La démocratie et la science : malgré les mutations que leur ont imprimées vingt-cinq siècles d’histoire, elles demeurent parmi les éléments définitoires de notre univers mental.

C’est pourquoi j’ai commencé en affirmant que cette problématique des rapports entre littérature mythique et rationalité philosophique concerne au plus haut point notre présent. Elle participe en effet d’une dichotomie fondatrice encore pleinement agissante. A ce titre, son traitement doit être repris à sa base et renouvelé, de manière à s’inscrire dans ce chantier intellectuel et politique éminemment actuel qu’ont ouvert les études dites « décoloniales », et dont les fondements ont été énoncés par Boaventura De Sousa Santos dans son ouvrage inaugural, Epistémologies du Sud, paru en 2009 : « 1- La compréhension du monde dépasse largement la compréhension occidentale du monde. 2- Il ne peut y avoir de justice sociale globale sans justice cognitive globale. 3- Les transformations émancipatrices intervenant dans le monde peuvent suivre des rhétoriques et des scénarios différents de ceux développés par la théorie critique occidentalo-centrique, et cette diversité doit être valorisée. »

Cédric Cagnat

Notes

[1Ce texte retranscrit une intervention à l’université d’Errachidia (Maroc), le 26 novembre dernier.
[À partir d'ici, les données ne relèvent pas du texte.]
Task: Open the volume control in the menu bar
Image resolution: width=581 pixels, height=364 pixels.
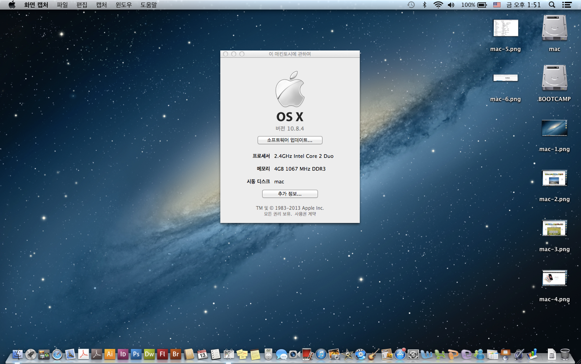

[2E. Renan, Prière sur l’Acropole, Paris, Edouard Pelletan éd., 1899.

[3Teilhard de Chardin, Le Phénomène humain, Seuil, 1955.

[4Ph. Borgeaud, La pensée européenne des religions, Seuil, 2021, p. 21.

[5Iliade, I, 597-600.

[6Odyssée, VIII, 266-305.

[7Iliade, V, 336-374.

[8Ph. Borgeaud, La pensée européenne des religions, Seuil, 2021, p. 25.

[9M. Conche, Essais sur Homère, Puf, 1999, p. 115.

[10A partir de L. Gernet, Anthropologie de la Grèce antique.

[11La grande majorité de l’auditoire était évidemment constituée de Marocain-e-s.